WHAT THE EXERCISE ASKS ->
For each line in the data below that has the word "agent", copy that line.

SUPPLIED DATA ->
____
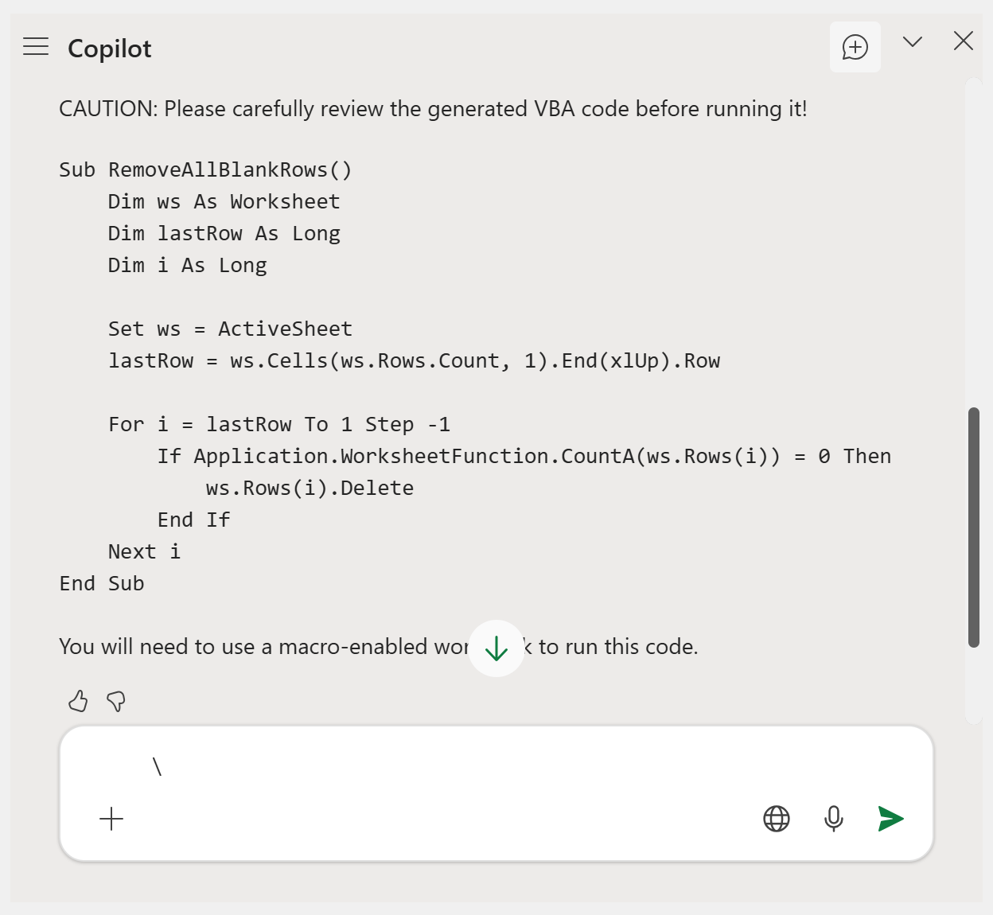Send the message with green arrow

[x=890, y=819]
____
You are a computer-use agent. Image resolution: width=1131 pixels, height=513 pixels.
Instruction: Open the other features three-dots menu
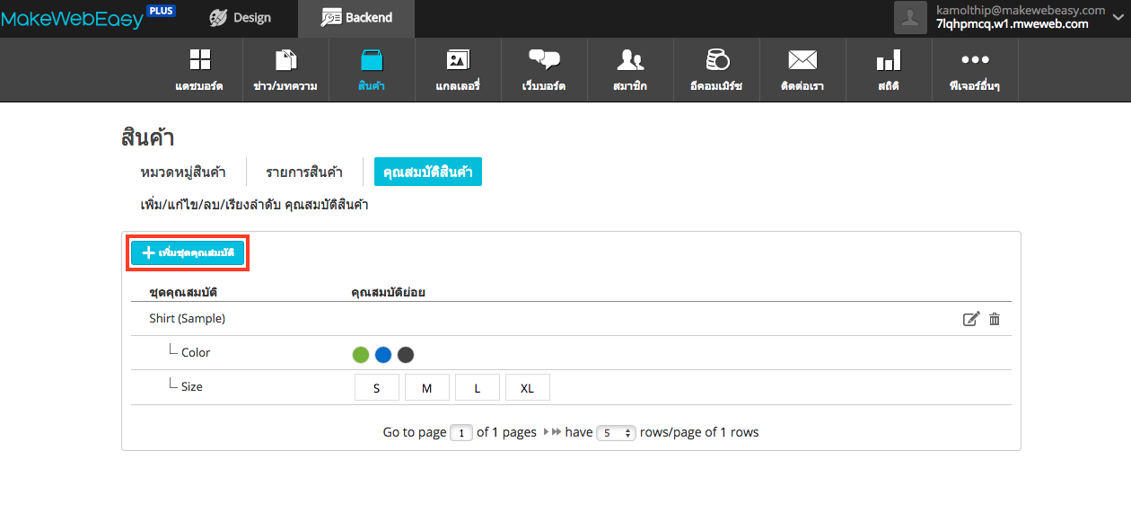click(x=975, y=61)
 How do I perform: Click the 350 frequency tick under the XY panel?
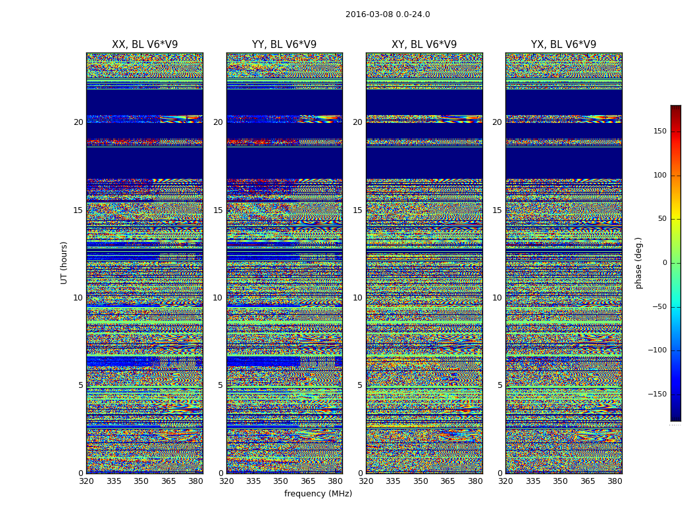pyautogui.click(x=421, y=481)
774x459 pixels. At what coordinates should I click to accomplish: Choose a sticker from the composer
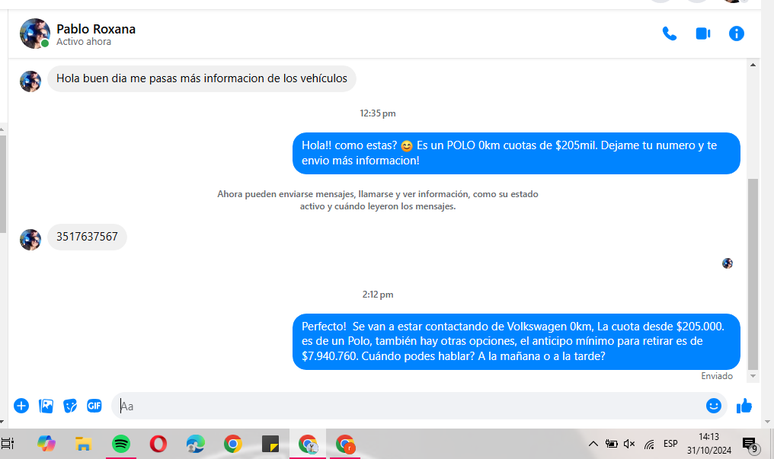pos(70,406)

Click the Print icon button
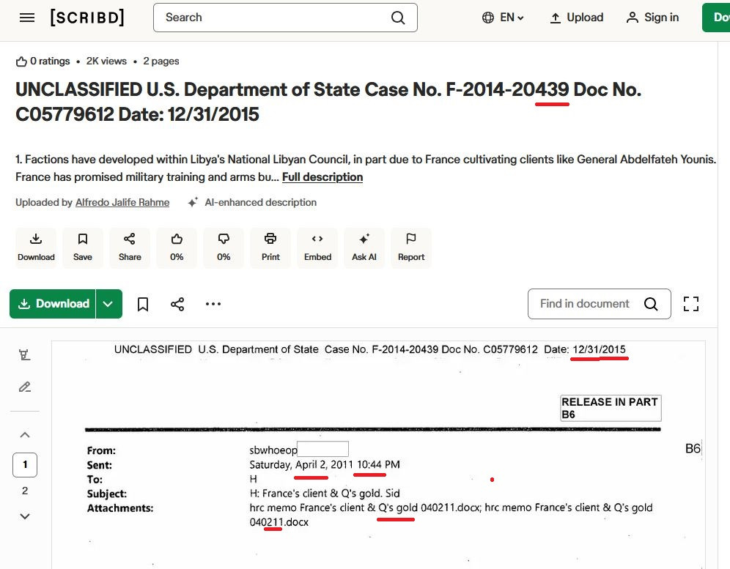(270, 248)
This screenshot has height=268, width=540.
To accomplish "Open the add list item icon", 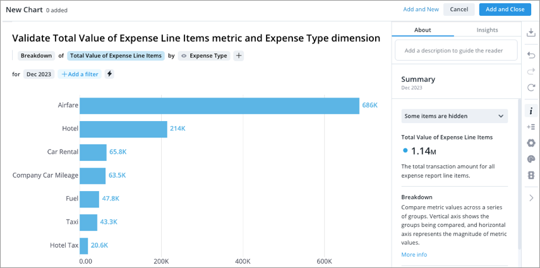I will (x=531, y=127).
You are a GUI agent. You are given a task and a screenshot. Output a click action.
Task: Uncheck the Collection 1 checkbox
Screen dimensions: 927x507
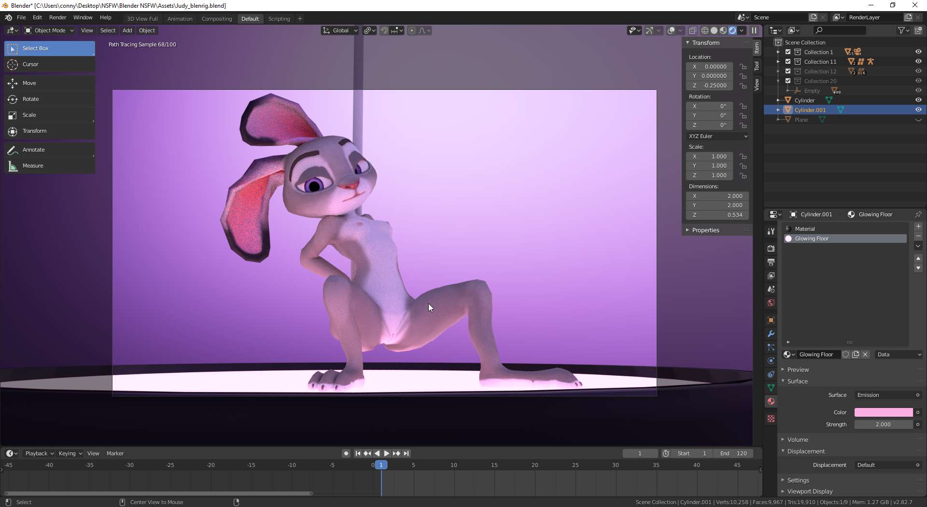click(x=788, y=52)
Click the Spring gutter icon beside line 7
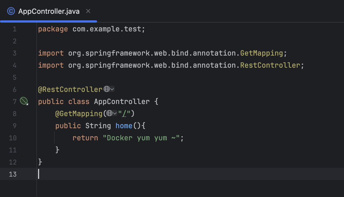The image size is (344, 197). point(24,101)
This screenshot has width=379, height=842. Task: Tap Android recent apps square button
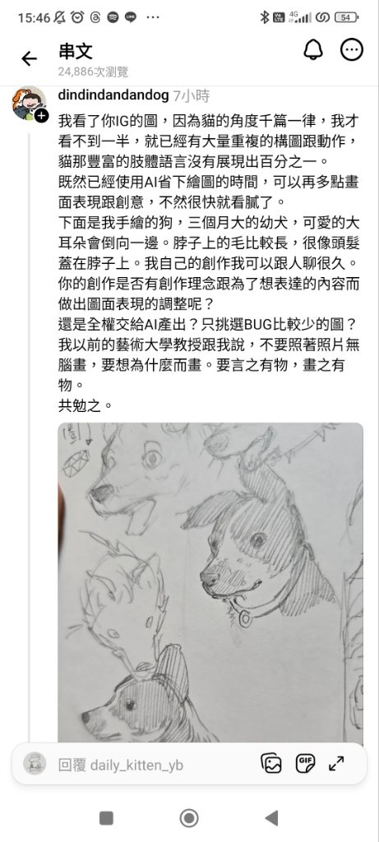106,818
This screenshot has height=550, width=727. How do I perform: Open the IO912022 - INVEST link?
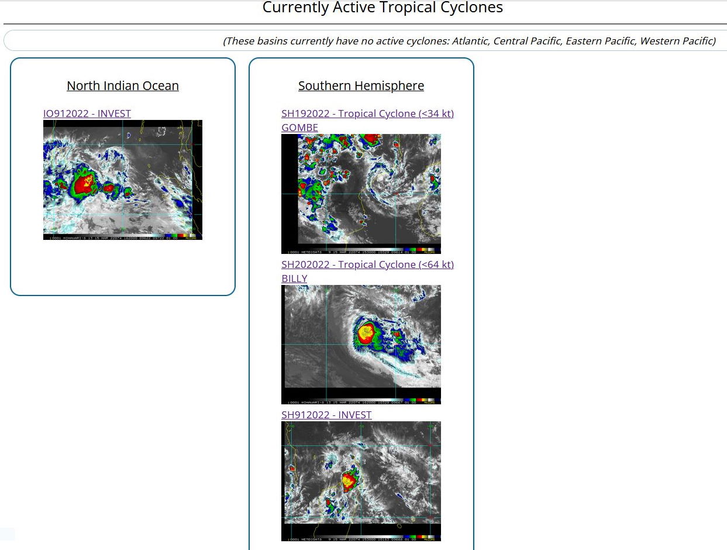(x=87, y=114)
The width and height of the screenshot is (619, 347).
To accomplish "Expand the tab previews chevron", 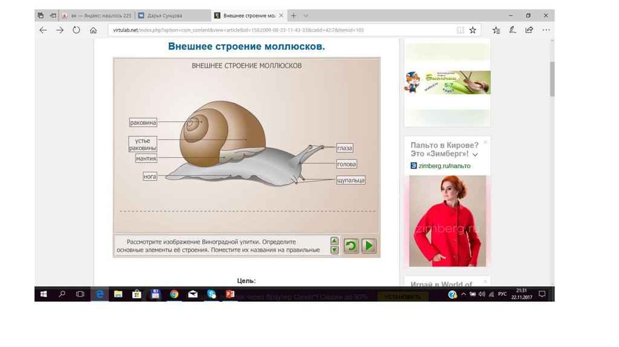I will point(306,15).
____
EXERCISE SOLUTION ->
You are a computer-use agent. Image resolution: width=1131 pixels, height=513 pixels.
You are a GUI agent. You are given a task and a screenshot. Output a click action.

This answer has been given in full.